Other activities include canceling orders, building bunkers and gun turrets, issuing repair tasks and selling buildings for credits. Players have the ability to queue commands and set way points so that newly created units can automatically move to a location once built. Each unit and structure in Z:Steel Soldiers has a damage indicator. Colored radius rings mark line of sight limits and weapon range boundaries for the currently selected unit. Collapsed status panels include the Message and Information Panel from a leader cam (overhead view), a Unit Info View Panel and Minimap Panel displaying which territories are held by the TransGlobal Empires, MegaCom Corporation or are neutral. These panels are used to coordinate army unit movements, view mission goals and troop statistics.

==Development==
On 24 August 2000, the Bitmap Brothers announced a deal with EON Digital Entertainment to publish a sequel to Z, then given a working title of Z2. This was after the developers had secured all rights to Z2 from the publisher GT Interactive. The Bitmap Brothers wanted to cater to both fans of the original and to players familiar with the RTS genre. Cool Beans Productions produced several animations, presented as cut scenes between a few of the missions.

This release was the first after a long break in titles for the pc, by the developers and as such was highly anticipated. Developers linked the delay to the substantial improvements between versions. Originally the game was to be released in late February 2001. After its initial release in June, several patches were released to fix a number of bugs and other minor tweaks were made.

The Gaming Director for the Bitmap Brothers, Jamie Barber has explained that the development of Z:Steel Soldiers was fundamental to the creation of the more well-known World War II: Frontline Command.

==Reception==

After it was released the game received "average" reviews according to the review aggregation website Metacritic. A majority described the game as a fun strategy game with great graphics. A PC Zone review awarded a Classic Award to Steel Soldiers and concluded that the game's strong points were the sharp artificial intelligence, good use of ambient sounds and well-designed maps.

A smaller number of reviews were less flattering describing the experience as standard, as one that would bore a veteran RTS gamer. Z: Steel Soldiers is similar to other pc strategy games with a military science fiction theme including Ground Control (2000), StarCraft (1998) and Warzone 2100 (1999). Several reviewers commented that Steel Soldiers offers nothing new to the genre.

Z: Steel Soldiers had a weak impact, compared to the more popular Warcraft II and Command & Conquer.
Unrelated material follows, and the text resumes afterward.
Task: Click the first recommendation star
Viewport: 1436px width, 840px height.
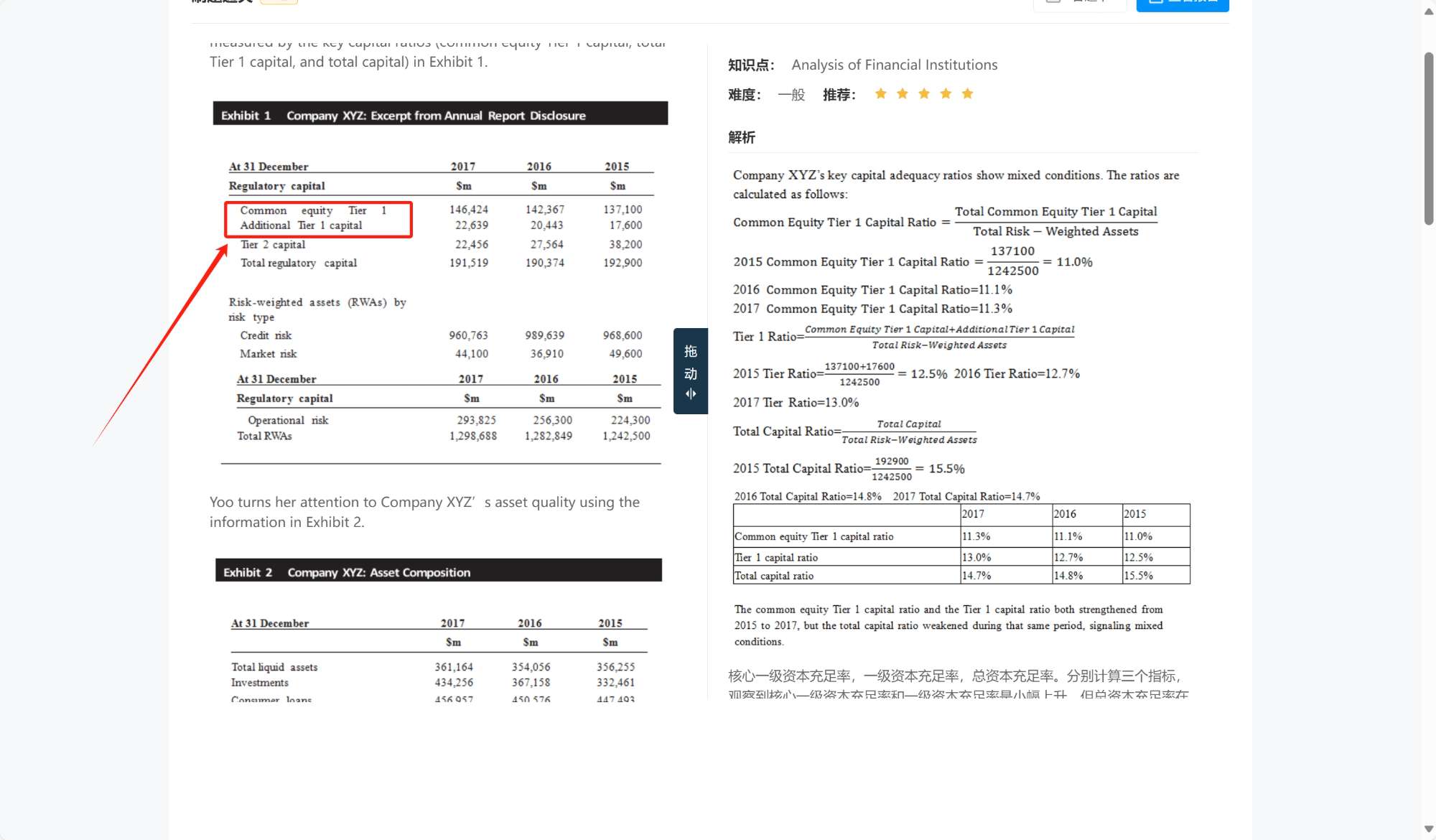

A few reviewers noted tiny annoyances and that the game was predictable while others described the games imperfections as significant. The game has been criticised over its lack of diversity, clumsy interface and generic sounds. One review described the game as old-school, formulaic and lacking distinctive graphics. The humour has been characterized as caustic and witty. At least one reviewer suggested a game-speed toggle would have been a useful addition for players.
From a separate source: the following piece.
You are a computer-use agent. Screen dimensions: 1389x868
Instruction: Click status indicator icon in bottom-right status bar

John Lee reviewed the PC version of the game for Next Generation, rating it three stars out of five, and stated that "A boisterous 3D realtime strategy melee, with action, robot management, and rugged terrain, but you've seen much of it elsewhere."

Aggregate score
| Aggregator | Score |
|---|---|
| Metacritic | 70/100 |

Review scores
| Publication | Score |
|---|---|
| AllGame | 2/5 |
| Computer Gaming World | 2/5 |
| Eurogamer | 7 out of 10 |
| Game Informer | 6.25 out of 10 |
| GameSpot | 6.8 out of 10 |
| GameSpy | 88% |
| GameZone | 6.6 out of 10 |
| IGN | 8 out of 10 |
| Next Generation | 3/5 |
| PC Gamer (US) | 66% |
| PC Zone | 90% |

==Ports==
Kavcom Limited released Z: Steel Soldiers for the Android in 2014 and iOS in 2015.